A friend of the family is a locations scout for television shot in New York. He has worked on Law And Order and a couple of the more recent ABC dramas to be cancelled. That’s the life of the scout, he readily admits. It is a career that’s only as stable as the audience that accepts (or rejects) the series. His most recent work had been for a show about the rich and nasty, and he lamented that the show didn’t get nasty enough. Cable has upped the ante for over-air broadcast productions, and there are just too many things they simply cannot do without drawing fire from the FCC. That, however, wasn’t the central theme of why he was agitated by the show. He said that the network complained that there wasn’t enough of a romantic element.
Well, that was the point of the show, he said. These are spoiled, horrible characters. They use sex as power tools, not out of love or even soft lust. But the series went under, with the internal epitaph that even in a program designed to drip with foamy, rancid schadenfreude, you still need some saints in love. That got me to thinking.
Soaps.net recently relaunched some of the daytime soap operas ABC axed. The network felt that a block of infotainment would work better (which is probably code for: much cheaper to produce). Whatever, say I. I’m still of the mind that whoever the genius was that said, “We have a show called The View. Let’s have a show about food called The Chew!” should have half their pay cut. But did people get so bored of characters’ dalliances, proclivities, and bedroom peccadilloes that this was the driving purpose behind all these networks taking soaps off the air?

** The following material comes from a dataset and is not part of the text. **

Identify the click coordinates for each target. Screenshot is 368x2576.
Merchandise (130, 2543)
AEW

Hardly. In my opinion, it wasn’t that the interest had died out as much as it was that there were too darn many soaps on in prime time for the daytimers to compete. The days of the nighttime soaps per-se are over. Although Dallas returned on TNT, its resurrection did not enable the returns of Dynasty, Knotts Landing, etc. The CW took a gamble with bringing Fox soaps 90210 and Melrose Place back to life, but neither did the kind of business their Vampire Diaries did, and that is my point in a nutshell. Almost everything that survives well on broadcast TV lately is based on the soap opera model. Vampire Diaries is a supernatural soap. How I Met Your Mother, while being a sitcom, is very much a soap opera, with the hook-ups, break-ups, deaths, and births all intact. Bones is about a super-techno forensics group, but is known better for the sexual tension and eventual barrier-breakdown between Temperance Brennan (Emily Deschanel) and Seeley Booth (David Boreanaz). Gray’s Anatomy = doctors in love and lust. Heck, if a soap is about the making and breaking of alliances, then throw Survivor and Big Brother in for good measure.
Will they/won’t they has been a TV trope for as long as scripted TV has existed, but there is a growing trend that finds that aspect dominating the narrative. Going back to Bones, the relationship between Bones and Booth was always going to happen. It was a baked-in inevitability. A predecessor, The X-Files, had Fox Mulder (David Duchovny) and Dana Scully (Gillian Anderson) consummating much later, and therefore the show had a longer span of time being a supernatural thriller first, then about the love story. But as these things go, because the relationship was tangential when the series veered headlong in that direction, the audience started drifting away. Fox’s harder-edged later supernatural show Fringe valiantly fought the love war and wound up never getting more than a small cult of extremely loyal viewers.
The bald-faced co-opting of the soap opera angle into a profoundly different milieu is best remembered in the 1980s series Moonlighting which was a detective show (a very popular genre of the period), a drama part of the time, a comedy most of the time, and was a soap from day one. Will Dave (Bruce Willis) and Maddie (Cybil Shepherd) hook up? Of course they will, and show creator Glenn Gordon Caron likely knew that from the start. What he didn’t know was where it would go after that. (The answer was “downhill.”)
But to get back to the main point, if you find yourself watching a program now, you’ll find not one, but many romantic options placed in front of multiple characters so that suicidal monogamy doesn’t do it in. You will find this in fantasy dramas, sci-fi dramas, horror shows, and almost any programming subspecies you can flick off the top of your head. In the long run, the soaps never died; they adapted, they assimilated, and they became the difference in what causes a show to succeed.